Por mais difícil que seja lidar com o autoritarismo e a petulância de Daniel Silveira, talvez tivesse sido melhor se não tivéssemos ressuscitado a LSN. O problema não será o reconhecimento da sua inconstitucionalidade, mas sim o casuísmo, que deixa o indício de desmoronamento da nossa democracia.
O STF se defendeu com as armas que sobraram. Não é que ele esteja errado, mas revelou os perigos que passa a Constituição de 1988. Ela está em risco.
O Supremo mantém a sua autoridade pela altivez das suas narrativas. A força do direito está na potência dos seus discursos e na coercitividade que vem em seguida.
Quando existem contradições nas decisões constitucionais, tão aparentes que podem ser identificadas por qualquer um, o Supremo perde o poder da narrativa e tudo o que sobra é a força bruta, que nos obriga a cumprir as decisões dele.
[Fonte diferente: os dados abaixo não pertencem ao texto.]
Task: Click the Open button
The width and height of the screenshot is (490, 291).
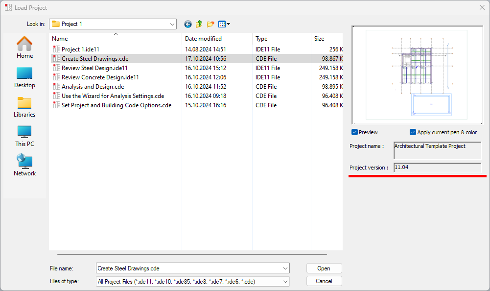Action: 324,268
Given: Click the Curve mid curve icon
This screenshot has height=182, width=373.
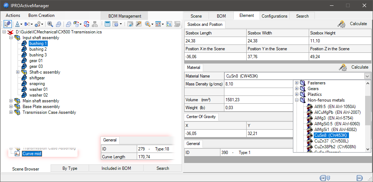Looking at the screenshot, I should tap(17, 154).
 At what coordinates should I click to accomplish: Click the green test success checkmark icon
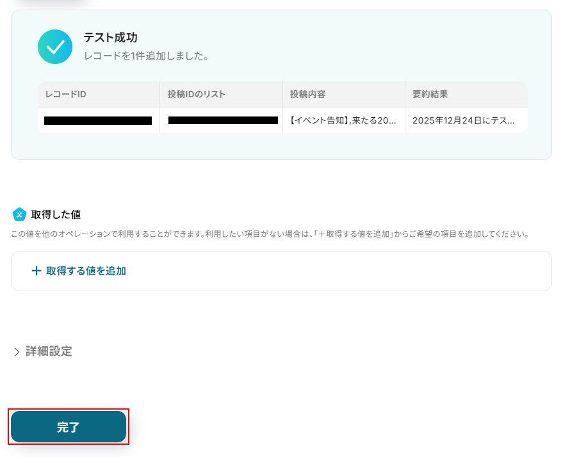coord(55,47)
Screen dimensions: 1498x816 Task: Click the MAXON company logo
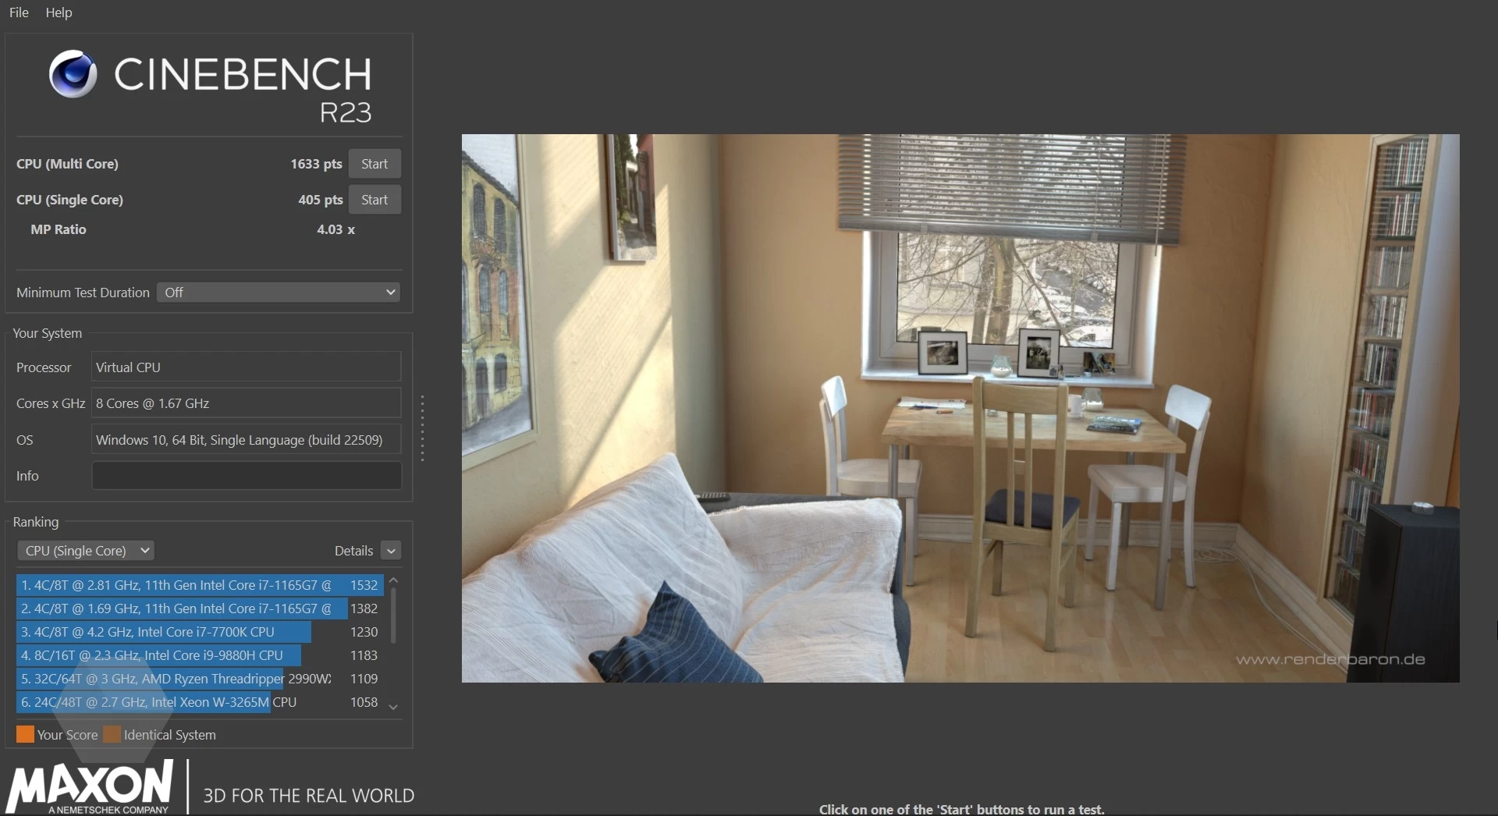pyautogui.click(x=91, y=786)
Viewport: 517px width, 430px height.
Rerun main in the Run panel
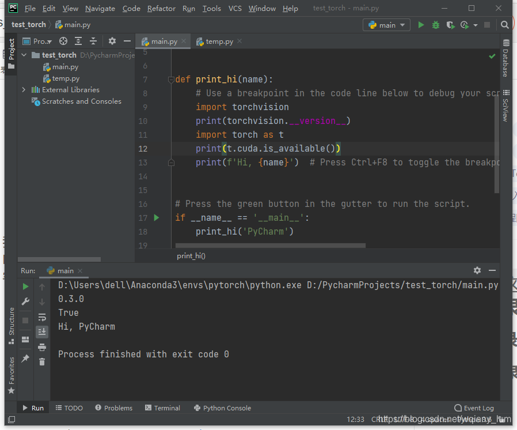pyautogui.click(x=24, y=285)
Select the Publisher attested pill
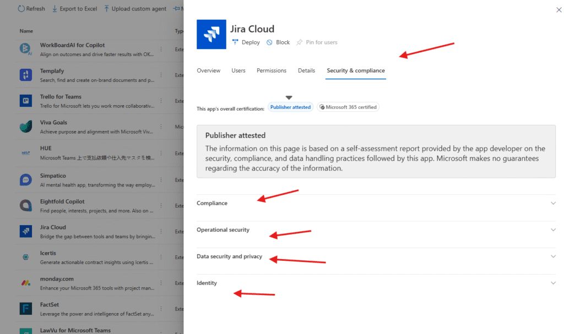Viewport: 564px width, 334px height. [x=290, y=107]

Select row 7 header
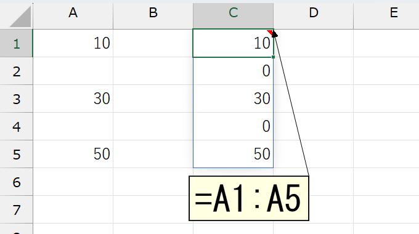point(16,210)
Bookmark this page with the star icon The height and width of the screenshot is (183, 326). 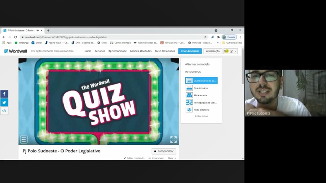[205, 37]
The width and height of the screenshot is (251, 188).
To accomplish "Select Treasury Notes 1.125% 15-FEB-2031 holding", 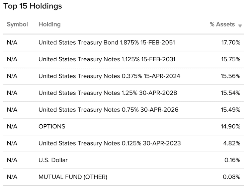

Mas repare que essa força bruta não é mais Supremo. Ela é polícia e exército. Ela é tudo o que a Lei de Segurança Nacional representa.
O direito só se mantém vivo e democrático, se for capaz de convencer o povo da legitimidade das suas narrativas. Se ele começa a perder força diante das contradições, o Supremo pode tomar um xeque-mate. É tudo o que não queremos.